[THE PROBLEM]
Return exactly the lines that run from the one containing "Select WeChat Pay radio button" to the end of the entries, with both ends included.

[DATA PROVIDED]
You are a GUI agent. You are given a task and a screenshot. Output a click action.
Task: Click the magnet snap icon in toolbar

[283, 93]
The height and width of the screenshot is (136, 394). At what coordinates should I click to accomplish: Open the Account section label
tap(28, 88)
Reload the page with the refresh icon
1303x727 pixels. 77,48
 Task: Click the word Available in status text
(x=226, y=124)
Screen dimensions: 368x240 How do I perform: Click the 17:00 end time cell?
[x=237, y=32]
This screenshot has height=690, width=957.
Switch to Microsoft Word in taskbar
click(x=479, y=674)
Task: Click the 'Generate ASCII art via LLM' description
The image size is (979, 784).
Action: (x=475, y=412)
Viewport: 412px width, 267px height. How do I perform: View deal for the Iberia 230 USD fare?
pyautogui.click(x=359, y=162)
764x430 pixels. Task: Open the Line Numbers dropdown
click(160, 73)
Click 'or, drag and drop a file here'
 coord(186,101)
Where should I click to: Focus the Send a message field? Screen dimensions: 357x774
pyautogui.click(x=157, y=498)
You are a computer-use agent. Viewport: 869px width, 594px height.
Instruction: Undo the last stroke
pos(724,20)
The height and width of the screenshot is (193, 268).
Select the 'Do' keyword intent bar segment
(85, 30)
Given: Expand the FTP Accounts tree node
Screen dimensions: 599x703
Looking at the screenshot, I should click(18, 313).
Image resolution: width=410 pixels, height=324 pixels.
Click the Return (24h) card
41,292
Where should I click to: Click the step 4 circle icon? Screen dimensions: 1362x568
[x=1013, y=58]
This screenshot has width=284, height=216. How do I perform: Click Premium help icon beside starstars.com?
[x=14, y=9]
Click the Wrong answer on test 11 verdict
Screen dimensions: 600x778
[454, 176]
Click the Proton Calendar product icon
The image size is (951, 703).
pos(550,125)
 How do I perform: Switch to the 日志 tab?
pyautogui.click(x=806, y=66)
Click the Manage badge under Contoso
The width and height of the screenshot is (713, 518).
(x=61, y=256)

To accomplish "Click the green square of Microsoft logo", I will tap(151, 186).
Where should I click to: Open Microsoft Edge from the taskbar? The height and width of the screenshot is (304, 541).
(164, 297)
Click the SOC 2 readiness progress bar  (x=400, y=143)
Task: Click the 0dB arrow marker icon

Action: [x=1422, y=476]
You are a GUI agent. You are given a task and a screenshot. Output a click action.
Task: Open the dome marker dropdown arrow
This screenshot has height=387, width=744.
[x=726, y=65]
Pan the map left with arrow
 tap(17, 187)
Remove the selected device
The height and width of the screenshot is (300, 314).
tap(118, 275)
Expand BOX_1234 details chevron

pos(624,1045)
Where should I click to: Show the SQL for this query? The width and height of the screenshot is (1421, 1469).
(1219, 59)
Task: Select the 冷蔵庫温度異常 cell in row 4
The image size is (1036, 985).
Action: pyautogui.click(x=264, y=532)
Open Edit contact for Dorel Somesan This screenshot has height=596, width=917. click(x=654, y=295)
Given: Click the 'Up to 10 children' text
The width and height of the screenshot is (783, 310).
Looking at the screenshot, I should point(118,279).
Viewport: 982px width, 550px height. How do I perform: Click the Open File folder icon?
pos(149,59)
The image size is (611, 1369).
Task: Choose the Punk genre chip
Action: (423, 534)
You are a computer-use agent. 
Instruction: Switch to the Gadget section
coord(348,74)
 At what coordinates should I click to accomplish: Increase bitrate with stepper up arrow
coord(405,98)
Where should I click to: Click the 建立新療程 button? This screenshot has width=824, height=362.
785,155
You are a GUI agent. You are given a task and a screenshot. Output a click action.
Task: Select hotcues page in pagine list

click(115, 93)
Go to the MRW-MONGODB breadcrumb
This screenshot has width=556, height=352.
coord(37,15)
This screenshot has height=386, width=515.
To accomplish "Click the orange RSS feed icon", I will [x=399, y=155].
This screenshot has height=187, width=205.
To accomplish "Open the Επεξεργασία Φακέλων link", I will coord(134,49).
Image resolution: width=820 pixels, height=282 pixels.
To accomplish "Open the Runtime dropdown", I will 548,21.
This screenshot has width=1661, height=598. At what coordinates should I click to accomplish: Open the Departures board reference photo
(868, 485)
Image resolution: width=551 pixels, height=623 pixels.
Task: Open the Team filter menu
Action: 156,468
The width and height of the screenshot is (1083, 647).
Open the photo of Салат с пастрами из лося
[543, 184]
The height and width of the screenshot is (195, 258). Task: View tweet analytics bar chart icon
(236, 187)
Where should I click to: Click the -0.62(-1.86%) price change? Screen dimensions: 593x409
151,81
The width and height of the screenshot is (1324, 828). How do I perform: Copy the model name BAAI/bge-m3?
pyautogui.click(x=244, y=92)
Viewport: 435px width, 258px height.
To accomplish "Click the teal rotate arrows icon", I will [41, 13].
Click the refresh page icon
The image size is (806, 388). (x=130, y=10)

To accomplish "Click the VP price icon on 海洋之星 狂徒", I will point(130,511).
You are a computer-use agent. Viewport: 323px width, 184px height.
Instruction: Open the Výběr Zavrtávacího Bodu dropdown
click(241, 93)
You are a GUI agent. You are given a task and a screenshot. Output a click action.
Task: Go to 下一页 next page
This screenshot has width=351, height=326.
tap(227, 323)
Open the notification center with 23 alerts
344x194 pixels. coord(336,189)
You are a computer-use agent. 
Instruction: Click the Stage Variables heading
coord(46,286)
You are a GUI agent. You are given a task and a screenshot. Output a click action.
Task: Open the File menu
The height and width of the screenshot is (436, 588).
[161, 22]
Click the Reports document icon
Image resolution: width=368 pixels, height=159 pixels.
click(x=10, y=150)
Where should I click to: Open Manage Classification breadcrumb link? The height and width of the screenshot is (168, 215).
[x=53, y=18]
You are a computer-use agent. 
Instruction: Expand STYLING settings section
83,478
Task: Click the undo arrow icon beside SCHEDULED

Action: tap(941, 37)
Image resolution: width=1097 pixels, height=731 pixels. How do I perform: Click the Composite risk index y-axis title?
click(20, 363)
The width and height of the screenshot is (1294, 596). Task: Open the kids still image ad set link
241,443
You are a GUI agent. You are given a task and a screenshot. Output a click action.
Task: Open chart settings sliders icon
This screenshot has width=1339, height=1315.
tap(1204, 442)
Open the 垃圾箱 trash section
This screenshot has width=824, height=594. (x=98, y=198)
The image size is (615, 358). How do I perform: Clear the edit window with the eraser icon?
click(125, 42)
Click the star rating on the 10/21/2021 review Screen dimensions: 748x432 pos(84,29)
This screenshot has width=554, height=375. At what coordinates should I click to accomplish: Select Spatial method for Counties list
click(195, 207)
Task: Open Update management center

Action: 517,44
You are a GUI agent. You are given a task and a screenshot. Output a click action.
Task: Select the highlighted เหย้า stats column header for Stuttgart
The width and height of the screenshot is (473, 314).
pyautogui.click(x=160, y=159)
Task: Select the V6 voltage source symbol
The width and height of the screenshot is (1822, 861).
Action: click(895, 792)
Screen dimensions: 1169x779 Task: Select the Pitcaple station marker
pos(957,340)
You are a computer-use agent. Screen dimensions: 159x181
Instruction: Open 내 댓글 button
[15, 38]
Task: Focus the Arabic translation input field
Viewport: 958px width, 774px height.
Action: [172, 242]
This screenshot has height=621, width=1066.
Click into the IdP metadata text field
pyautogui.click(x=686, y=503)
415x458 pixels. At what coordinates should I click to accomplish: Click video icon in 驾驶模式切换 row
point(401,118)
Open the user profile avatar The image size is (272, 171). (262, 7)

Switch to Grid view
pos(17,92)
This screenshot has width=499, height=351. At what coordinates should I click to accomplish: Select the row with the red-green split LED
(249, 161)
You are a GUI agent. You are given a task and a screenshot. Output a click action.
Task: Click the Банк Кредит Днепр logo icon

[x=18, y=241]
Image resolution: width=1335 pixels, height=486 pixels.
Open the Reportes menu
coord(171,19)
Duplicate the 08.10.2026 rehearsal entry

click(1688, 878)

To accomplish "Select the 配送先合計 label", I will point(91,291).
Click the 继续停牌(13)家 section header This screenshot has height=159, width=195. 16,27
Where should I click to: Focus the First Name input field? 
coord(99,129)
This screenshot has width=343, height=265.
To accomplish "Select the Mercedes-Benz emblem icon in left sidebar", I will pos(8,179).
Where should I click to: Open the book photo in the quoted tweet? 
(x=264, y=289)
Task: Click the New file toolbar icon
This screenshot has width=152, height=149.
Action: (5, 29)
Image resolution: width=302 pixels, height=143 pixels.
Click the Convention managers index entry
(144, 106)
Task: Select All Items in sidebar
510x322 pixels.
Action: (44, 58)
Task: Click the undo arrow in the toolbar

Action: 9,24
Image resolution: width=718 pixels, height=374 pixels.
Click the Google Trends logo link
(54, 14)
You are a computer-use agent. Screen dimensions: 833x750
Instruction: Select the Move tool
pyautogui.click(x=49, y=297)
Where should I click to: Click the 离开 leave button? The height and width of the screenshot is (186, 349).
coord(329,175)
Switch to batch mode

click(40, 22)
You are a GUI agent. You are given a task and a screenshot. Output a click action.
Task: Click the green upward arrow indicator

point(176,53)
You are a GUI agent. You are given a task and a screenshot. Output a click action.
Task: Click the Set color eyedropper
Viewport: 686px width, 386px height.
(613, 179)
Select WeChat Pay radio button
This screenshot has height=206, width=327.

[RESULT FOR THIS EXERCISE]
Select WeChat Pay radio button
This screenshot has height=206, width=327.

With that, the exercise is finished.